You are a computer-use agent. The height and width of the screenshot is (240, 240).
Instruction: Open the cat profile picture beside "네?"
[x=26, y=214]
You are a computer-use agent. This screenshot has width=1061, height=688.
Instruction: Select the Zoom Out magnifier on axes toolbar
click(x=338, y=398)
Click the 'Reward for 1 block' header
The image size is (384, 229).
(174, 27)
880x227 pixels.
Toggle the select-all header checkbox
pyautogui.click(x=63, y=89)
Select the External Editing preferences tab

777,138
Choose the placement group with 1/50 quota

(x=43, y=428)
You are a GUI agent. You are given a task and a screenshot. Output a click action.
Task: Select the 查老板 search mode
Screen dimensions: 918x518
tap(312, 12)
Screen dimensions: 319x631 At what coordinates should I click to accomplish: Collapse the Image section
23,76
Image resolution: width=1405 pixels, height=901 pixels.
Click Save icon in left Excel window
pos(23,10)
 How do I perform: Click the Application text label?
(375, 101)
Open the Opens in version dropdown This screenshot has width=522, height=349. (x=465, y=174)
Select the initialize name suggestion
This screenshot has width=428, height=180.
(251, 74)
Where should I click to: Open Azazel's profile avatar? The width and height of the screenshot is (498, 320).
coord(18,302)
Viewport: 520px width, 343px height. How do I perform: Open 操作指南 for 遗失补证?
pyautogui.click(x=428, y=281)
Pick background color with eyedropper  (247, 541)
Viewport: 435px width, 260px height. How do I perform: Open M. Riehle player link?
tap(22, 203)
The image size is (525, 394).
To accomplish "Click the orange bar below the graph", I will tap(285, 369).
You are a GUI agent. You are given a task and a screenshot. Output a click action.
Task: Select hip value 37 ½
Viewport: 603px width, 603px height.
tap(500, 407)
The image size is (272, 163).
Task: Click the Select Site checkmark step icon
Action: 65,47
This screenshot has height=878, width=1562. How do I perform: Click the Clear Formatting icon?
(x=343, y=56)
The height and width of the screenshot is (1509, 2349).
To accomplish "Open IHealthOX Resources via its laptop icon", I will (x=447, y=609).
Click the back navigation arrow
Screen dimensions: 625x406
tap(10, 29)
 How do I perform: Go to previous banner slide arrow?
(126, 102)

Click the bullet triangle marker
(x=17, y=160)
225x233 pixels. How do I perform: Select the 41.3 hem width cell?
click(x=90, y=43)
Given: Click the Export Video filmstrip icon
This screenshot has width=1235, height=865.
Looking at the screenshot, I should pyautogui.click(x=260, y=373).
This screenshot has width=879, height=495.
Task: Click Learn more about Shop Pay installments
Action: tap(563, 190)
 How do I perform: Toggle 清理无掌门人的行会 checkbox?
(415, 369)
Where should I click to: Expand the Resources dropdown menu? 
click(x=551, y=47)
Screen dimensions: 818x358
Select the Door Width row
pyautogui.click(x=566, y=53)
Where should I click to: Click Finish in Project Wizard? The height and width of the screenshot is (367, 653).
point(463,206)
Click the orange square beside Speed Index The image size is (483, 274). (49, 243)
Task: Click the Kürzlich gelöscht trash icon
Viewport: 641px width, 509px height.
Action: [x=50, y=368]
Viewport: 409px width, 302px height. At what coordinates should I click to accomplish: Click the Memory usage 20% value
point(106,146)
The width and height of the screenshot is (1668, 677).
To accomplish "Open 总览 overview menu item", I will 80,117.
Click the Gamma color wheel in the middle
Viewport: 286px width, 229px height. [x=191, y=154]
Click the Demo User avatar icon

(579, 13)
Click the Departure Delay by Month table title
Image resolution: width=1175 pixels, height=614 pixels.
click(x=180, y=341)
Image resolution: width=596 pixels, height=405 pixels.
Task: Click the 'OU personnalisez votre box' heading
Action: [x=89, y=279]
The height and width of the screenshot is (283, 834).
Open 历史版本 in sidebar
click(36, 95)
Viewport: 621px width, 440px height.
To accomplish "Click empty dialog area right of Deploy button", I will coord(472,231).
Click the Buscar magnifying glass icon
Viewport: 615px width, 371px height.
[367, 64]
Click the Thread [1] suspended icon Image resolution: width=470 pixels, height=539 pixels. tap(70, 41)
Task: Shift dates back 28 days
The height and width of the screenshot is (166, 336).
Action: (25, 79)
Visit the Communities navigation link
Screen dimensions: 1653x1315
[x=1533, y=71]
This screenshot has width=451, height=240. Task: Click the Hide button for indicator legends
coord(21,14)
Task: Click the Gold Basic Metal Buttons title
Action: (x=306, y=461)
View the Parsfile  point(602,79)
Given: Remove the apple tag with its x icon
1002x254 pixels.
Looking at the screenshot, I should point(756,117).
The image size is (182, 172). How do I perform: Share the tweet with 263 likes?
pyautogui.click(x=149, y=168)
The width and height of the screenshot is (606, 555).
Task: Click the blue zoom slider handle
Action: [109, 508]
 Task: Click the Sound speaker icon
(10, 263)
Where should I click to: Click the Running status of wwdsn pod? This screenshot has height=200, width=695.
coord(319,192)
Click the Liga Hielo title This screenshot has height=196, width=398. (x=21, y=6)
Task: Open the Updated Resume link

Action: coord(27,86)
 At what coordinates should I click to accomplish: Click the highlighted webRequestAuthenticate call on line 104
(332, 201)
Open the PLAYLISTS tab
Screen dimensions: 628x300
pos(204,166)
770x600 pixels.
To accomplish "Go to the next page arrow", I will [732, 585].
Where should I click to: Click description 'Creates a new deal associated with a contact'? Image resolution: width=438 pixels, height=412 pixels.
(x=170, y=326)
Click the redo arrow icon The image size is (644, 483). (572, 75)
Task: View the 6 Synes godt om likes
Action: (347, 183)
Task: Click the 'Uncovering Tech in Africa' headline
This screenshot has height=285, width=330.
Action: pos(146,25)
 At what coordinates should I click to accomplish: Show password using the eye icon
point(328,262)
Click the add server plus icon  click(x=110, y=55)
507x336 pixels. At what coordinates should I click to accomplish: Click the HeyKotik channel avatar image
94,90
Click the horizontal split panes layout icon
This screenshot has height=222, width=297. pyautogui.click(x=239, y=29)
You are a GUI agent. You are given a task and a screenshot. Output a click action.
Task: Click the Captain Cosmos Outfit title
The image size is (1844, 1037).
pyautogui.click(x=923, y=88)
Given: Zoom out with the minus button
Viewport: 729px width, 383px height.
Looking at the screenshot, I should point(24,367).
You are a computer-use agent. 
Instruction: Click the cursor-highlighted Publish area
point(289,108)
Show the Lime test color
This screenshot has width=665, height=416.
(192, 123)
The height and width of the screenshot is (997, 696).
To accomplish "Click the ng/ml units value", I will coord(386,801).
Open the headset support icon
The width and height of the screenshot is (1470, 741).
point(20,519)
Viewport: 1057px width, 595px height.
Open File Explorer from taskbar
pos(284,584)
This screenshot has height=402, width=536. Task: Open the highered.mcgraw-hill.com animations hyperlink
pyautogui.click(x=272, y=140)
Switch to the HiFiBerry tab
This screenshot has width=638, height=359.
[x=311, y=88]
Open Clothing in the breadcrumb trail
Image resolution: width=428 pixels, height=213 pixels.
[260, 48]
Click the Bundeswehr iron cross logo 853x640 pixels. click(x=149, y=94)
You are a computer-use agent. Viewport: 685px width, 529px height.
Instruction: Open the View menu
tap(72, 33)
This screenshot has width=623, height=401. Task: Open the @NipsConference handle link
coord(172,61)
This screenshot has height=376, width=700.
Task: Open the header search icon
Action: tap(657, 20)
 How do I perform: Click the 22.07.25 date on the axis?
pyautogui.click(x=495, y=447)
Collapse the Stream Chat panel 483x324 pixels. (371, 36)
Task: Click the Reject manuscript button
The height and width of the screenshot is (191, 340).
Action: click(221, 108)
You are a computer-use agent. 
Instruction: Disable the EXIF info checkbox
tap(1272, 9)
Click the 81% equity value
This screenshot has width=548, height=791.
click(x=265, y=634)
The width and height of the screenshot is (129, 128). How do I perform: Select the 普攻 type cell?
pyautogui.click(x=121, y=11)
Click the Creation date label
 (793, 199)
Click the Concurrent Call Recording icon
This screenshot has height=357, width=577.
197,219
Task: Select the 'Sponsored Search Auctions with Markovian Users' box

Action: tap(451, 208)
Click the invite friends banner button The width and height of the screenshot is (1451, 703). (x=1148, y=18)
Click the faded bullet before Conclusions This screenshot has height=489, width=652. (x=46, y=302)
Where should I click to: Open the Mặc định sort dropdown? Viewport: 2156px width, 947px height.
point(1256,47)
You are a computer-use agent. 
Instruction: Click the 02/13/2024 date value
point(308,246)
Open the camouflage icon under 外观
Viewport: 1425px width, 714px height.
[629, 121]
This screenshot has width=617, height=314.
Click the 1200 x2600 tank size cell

########################################

Please put the lines into a numbered list, starting at the line containing "Image resolution: width=1405" and ending at the line containing "tap(22, 203)". Include only those lines and leave out any blank ones.

**In response:**
1. Image resolution: width=1405 pixels, height=901 pixels.
2. Click Save icon in left Excel window
3. pos(23,10)
4.  How do I perform: Click the Application text label?
5. (375, 101)
6. Open the Opens in version dropdown This screenshot has width=522, height=349. (x=465, y=174)
7. Select the initialize name suggestion
8. This screenshot has width=428, height=180.
9. (251, 74)
10. Where should I click to: Open Azazel's profile avatar? The width and height of the screenshot is (498, 320).
11. coord(18,302)
12. Viewport: 520px width, 343px height. How do I perform: Open 操作指南 for 遗失补证?
13. pyautogui.click(x=428, y=281)
14. Pick background color with eyedropper  (247, 541)
15. Viewport: 435px width, 260px height. How do I perform: Open M. Riehle player link?
16. tap(22, 203)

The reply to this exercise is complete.